▶ _What you are asked to do_: Whenever the word "Locate" appears in a line of the data below, copy that line.
━━━━━━
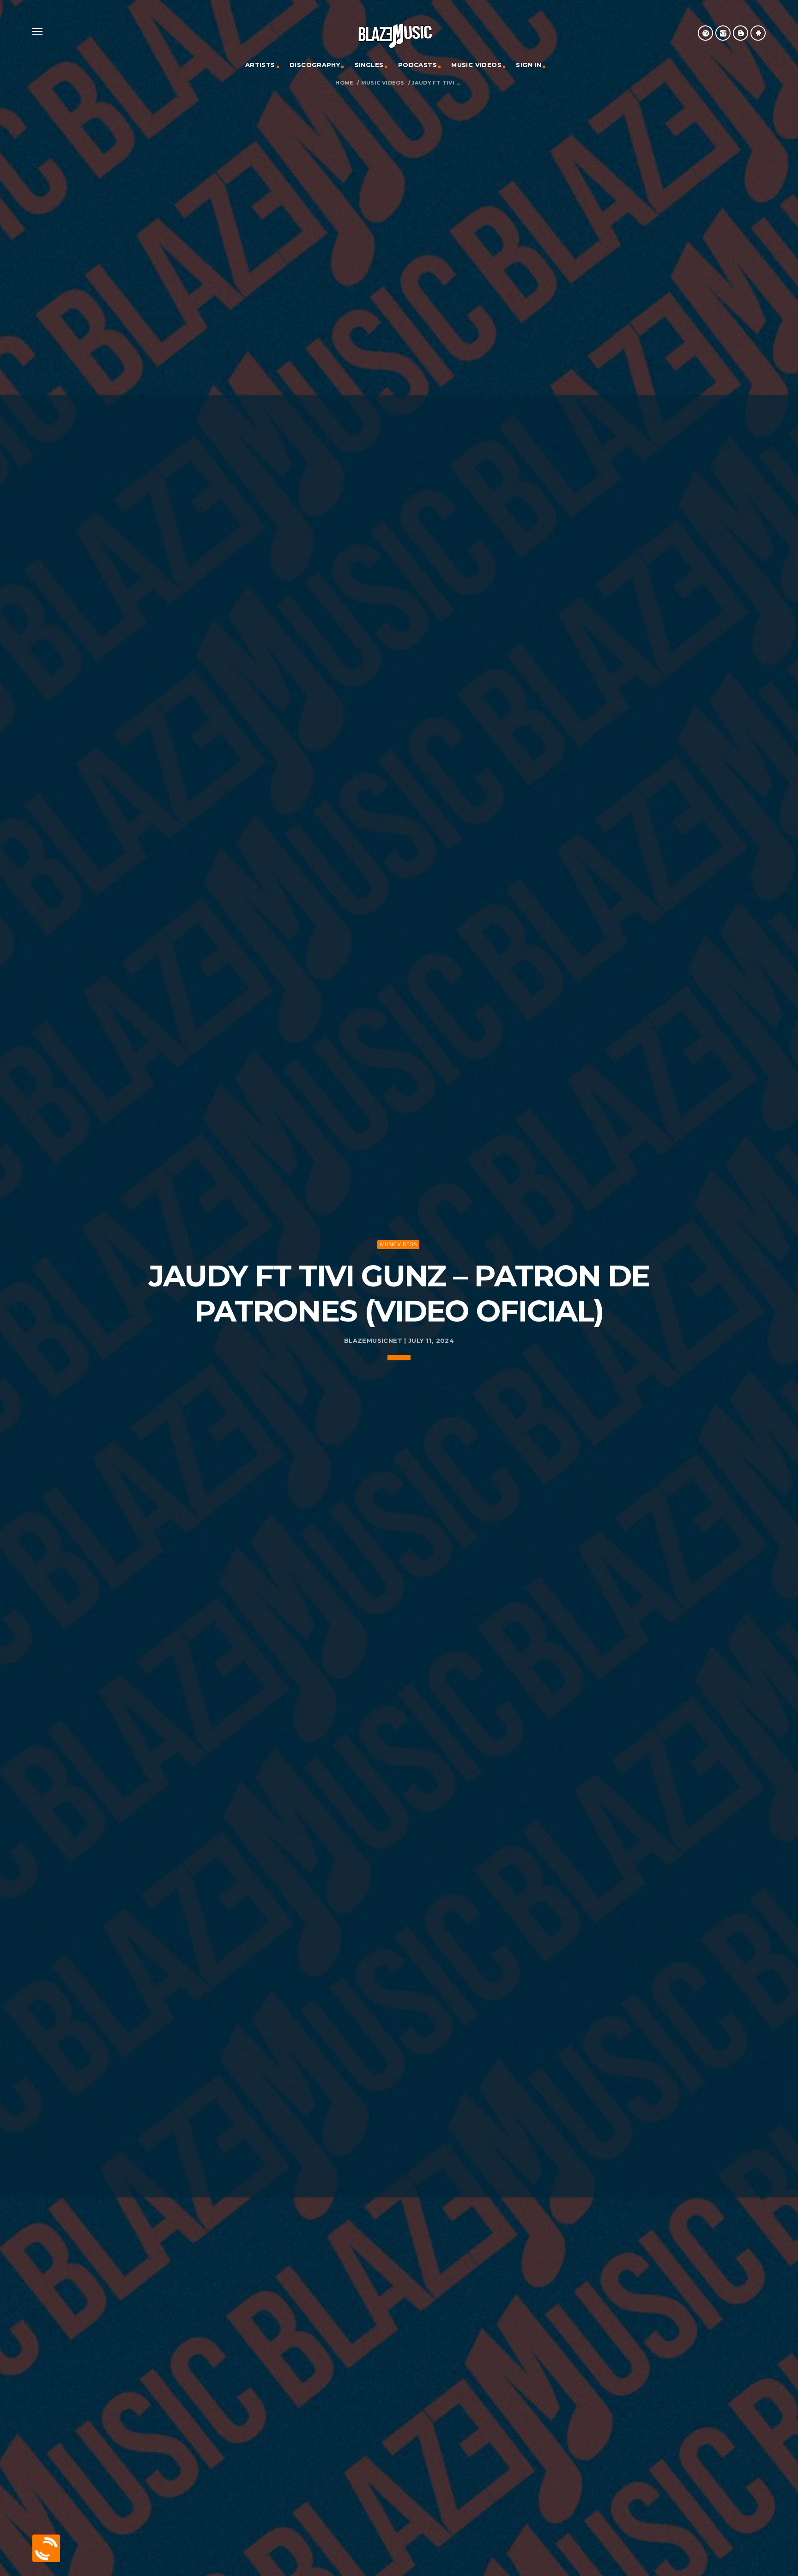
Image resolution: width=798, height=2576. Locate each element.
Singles (369, 64)
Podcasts (417, 64)
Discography (315, 64)
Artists (260, 64)
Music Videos (476, 64)
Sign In (528, 64)
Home (344, 82)
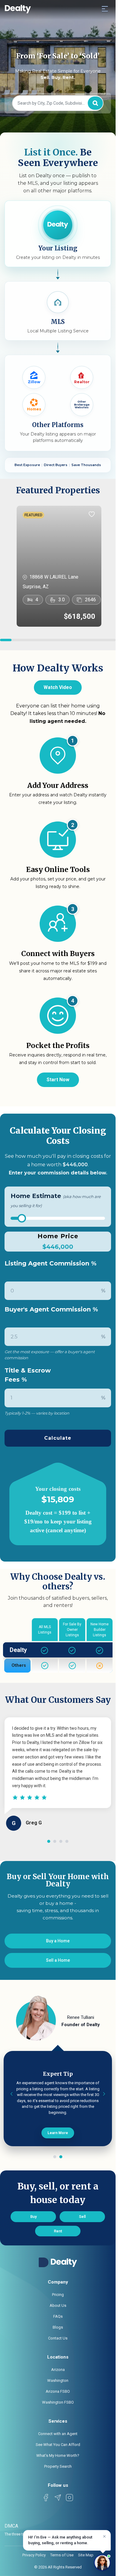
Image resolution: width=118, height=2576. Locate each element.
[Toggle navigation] (105, 8)
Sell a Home (58, 1960)
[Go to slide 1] (54, 2156)
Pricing (58, 2294)
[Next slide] (104, 2093)
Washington (57, 2380)
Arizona (58, 2369)
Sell (82, 2216)
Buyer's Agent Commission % (51, 1309)
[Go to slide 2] (60, 2156)
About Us (58, 2305)
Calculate (57, 1438)
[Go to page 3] (60, 1841)
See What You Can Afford (58, 2444)
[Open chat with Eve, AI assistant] (102, 2562)
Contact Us (57, 2338)
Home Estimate (56, 1200)
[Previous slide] (11, 2093)
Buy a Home (58, 1940)
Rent (58, 2231)
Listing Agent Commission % (51, 1263)
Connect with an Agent (57, 2433)
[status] (67, 2540)
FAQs (58, 2316)
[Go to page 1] (48, 1841)
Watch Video (58, 687)
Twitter (57, 2497)
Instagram (69, 2497)
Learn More (58, 2133)
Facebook (46, 2497)
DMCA (11, 2526)
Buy (33, 2216)
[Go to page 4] (66, 1841)
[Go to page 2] (54, 1841)
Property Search (58, 2466)
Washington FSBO (58, 2402)
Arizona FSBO (58, 2391)
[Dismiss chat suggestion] (104, 2536)
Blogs (58, 2327)
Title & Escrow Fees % (28, 1375)
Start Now (58, 1079)
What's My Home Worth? (57, 2455)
━━━━━━
▶ _Response area_:
Image resolution: width=798, height=2576. Locate each element.
Image resolution: width=118, height=2576. Locate each element.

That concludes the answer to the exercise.